If there exists a nonzero number \(y\) such that \[j_2y\equiv 0\pmod M,\] then \(j_2\) is a zero divisor in \(\mathbb{Z}/M\mathbb{Z}\). In this case \[\gcd(j_2,M)\ne 1,\] and \(j_2^{-1}\) does not exist. Then formula [eq:dlog-recovery] cannot be used with this particular Fourier maximum. We have to use another maximum.
The Exact Example
Let us return to \[3^x\equiv 14\pmod {17}.\] Here \(M=q=16\). The Fourier image of the function from [fig:dlog-level-set] is shown in [fig:dlog-fourier-exact].

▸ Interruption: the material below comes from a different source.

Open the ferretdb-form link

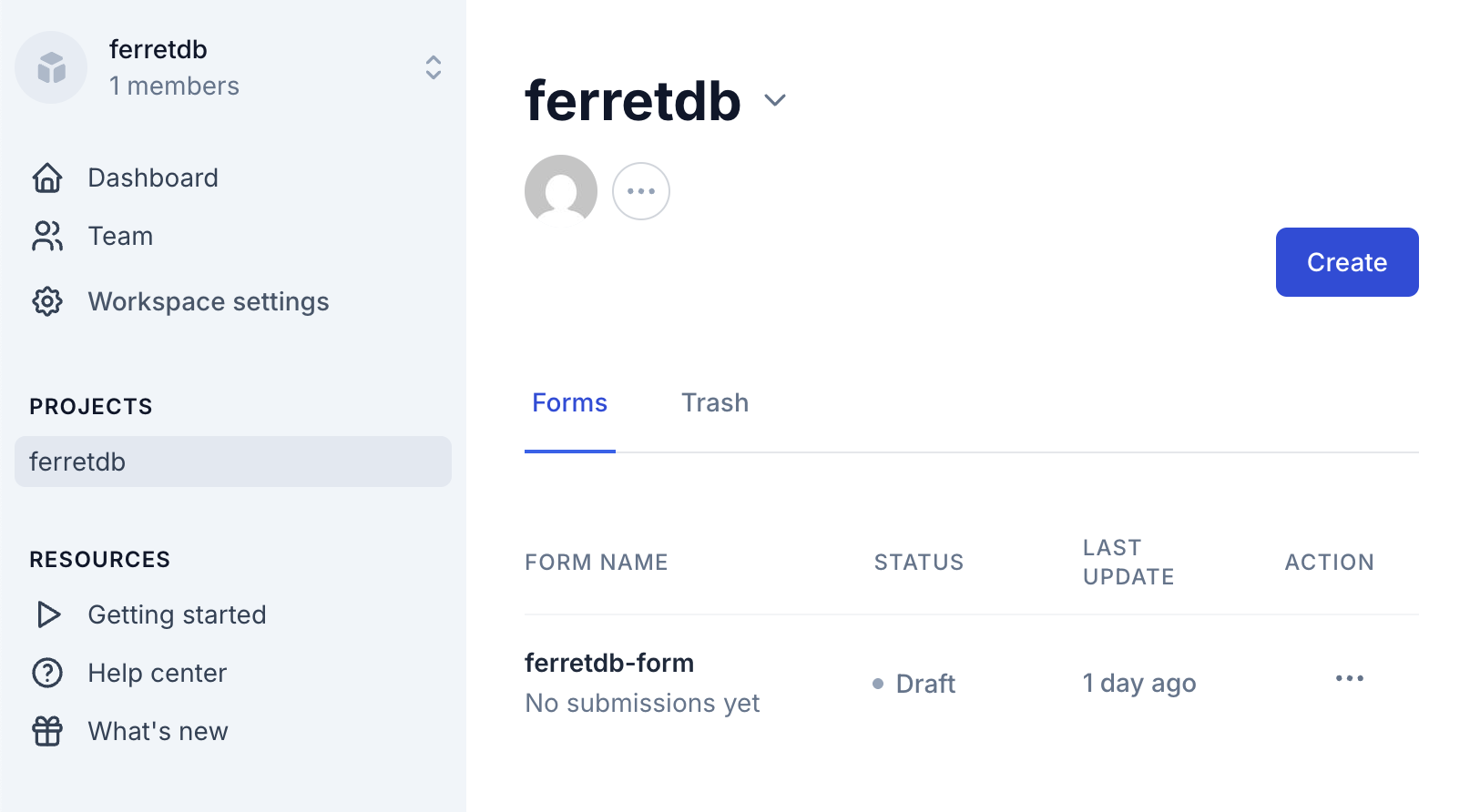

The lower maxima follow with interval \(T_{j_1}=9\) in the \(j_1\) coordinate and \(T_{j_2}=1\) in the \(j_2\) coordinate. Therefore we can take \[j_1=9,\qquad j_2=1.\] By [eq:dlog-recovery], \[x\equiv 9\cdot 1^{-1}\equiv 9\pmod {16}.\] This is the expected solution of the equation \[3^x\equiv 14\pmod {17}.\]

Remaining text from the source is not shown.